Segment Open

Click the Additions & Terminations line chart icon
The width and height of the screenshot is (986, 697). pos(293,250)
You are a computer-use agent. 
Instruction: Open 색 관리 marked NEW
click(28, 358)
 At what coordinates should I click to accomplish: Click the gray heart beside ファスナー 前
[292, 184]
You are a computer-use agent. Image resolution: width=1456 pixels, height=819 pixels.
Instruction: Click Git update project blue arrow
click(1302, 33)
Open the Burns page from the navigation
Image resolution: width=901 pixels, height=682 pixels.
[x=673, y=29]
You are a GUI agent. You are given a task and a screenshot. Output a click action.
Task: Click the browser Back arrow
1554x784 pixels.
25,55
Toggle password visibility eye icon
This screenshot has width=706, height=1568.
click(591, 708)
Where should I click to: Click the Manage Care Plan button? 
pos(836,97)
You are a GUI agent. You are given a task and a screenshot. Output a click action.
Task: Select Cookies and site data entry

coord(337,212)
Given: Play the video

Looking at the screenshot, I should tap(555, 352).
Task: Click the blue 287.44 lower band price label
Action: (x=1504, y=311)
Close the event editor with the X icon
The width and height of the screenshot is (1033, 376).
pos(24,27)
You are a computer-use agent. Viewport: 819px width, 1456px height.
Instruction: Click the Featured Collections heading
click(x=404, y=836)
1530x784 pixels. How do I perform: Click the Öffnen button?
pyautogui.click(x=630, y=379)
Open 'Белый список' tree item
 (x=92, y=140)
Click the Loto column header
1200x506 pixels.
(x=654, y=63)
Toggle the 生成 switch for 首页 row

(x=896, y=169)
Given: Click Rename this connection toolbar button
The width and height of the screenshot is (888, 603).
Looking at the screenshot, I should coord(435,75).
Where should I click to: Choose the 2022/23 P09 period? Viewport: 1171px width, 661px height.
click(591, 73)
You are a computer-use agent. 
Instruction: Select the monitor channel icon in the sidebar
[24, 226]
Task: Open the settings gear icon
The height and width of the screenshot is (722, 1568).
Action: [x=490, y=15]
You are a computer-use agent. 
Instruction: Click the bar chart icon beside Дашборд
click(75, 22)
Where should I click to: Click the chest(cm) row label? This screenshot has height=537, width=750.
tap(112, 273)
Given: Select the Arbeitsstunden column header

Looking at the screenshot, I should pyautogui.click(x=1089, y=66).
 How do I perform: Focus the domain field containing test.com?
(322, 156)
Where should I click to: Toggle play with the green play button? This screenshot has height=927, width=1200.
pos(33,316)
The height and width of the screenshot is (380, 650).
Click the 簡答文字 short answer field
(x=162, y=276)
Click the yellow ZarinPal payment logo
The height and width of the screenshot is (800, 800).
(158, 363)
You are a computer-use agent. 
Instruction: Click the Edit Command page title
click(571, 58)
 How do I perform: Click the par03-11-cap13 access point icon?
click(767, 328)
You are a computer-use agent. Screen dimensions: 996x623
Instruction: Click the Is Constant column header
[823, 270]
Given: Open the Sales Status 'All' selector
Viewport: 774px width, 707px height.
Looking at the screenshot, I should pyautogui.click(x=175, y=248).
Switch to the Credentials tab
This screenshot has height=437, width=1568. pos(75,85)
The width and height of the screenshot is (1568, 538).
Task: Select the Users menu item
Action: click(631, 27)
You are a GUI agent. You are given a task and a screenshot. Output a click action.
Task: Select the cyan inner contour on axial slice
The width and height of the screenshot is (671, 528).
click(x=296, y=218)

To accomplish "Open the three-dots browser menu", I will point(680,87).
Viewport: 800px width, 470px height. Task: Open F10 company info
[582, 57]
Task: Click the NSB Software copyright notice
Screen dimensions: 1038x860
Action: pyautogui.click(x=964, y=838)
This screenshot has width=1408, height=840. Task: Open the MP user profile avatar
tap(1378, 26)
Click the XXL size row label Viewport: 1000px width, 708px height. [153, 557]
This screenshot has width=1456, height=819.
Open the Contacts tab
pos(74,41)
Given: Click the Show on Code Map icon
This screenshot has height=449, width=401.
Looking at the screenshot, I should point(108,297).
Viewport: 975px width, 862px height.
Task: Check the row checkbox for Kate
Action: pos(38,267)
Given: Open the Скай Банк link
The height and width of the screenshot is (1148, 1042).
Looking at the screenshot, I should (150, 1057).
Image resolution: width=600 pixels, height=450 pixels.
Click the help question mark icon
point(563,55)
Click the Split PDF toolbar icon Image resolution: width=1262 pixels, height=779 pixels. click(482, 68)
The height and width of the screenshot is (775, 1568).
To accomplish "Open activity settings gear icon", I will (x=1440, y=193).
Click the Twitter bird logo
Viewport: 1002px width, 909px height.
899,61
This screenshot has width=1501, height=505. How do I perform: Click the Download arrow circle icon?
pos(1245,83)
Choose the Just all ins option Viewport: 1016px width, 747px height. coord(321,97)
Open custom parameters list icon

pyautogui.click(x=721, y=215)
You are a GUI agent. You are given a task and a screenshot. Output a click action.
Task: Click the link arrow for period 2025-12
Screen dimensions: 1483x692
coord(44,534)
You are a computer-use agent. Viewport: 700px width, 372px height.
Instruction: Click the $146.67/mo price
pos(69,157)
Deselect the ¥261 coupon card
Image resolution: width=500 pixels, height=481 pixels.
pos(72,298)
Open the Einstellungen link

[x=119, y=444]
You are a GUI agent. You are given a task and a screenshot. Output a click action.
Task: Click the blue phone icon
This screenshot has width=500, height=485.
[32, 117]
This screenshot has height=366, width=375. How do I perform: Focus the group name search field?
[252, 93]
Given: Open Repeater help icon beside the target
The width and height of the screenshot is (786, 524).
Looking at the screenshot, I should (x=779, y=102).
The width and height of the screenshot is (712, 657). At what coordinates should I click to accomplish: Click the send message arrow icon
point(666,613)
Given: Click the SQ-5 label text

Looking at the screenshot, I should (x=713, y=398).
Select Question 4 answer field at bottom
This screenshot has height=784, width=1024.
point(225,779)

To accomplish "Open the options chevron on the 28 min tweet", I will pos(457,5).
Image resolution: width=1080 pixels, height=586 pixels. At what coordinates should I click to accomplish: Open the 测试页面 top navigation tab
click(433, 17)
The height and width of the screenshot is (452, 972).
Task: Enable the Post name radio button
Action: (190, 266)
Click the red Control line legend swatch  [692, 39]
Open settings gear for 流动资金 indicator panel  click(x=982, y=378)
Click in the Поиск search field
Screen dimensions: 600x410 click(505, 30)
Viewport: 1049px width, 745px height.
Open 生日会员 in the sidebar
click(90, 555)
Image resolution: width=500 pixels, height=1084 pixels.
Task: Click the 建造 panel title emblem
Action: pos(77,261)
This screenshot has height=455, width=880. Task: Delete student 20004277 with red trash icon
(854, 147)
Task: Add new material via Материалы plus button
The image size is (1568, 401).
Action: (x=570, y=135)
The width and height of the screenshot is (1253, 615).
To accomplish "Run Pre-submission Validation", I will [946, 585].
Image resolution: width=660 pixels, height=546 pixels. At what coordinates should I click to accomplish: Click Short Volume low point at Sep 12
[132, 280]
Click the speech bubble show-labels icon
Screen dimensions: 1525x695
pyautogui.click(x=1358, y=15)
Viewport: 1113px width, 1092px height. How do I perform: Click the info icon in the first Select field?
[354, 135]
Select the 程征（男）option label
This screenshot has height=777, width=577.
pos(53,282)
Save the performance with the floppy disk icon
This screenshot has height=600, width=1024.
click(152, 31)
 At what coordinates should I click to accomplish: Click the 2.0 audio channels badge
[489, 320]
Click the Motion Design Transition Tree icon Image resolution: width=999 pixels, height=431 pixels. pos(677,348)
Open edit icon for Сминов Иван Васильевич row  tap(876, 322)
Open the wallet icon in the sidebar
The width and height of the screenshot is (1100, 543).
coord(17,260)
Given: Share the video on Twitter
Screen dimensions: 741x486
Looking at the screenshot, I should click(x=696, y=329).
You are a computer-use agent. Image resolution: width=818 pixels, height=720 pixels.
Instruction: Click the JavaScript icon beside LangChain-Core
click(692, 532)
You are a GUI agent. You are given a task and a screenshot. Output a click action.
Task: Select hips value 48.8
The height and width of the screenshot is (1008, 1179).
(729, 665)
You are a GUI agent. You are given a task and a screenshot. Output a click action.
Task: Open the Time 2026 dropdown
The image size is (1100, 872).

Segment Closed

### Task statement
Look above for the line containing "This screenshot has height=777, width=577."; reproduce it and every line after it through the end of the material, exactly, and nothing else.

### Result for this exercise
This screenshot has height=777, width=577.
pos(53,282)
Save the performance with the floppy disk icon
This screenshot has height=600, width=1024.
click(152, 31)
 At what coordinates should I click to accomplish: Click the 2.0 audio channels badge
[489, 320]
Click the Motion Design Transition Tree icon Image resolution: width=999 pixels, height=431 pixels. pos(677,348)
Open edit icon for Сминов Иван Васильевич row  tap(876, 322)
Open the wallet icon in the sidebar
The width and height of the screenshot is (1100, 543).
coord(17,260)
Given: Share the video on Twitter
Screen dimensions: 741x486
Looking at the screenshot, I should click(x=696, y=329).
You are a computer-use agent. Image resolution: width=818 pixels, height=720 pixels.
Instruction: Click the JavaScript icon beside LangChain-Core
click(692, 532)
You are a GUI agent. You are given a task and a screenshot. Output a click action.
Task: Select hips value 48.8
The height and width of the screenshot is (1008, 1179).
(729, 665)
You are a GUI agent. You are given a task and a screenshot. Output a click action.
Task: Open the Time 2026 dropdown
The image size is (1100, 872).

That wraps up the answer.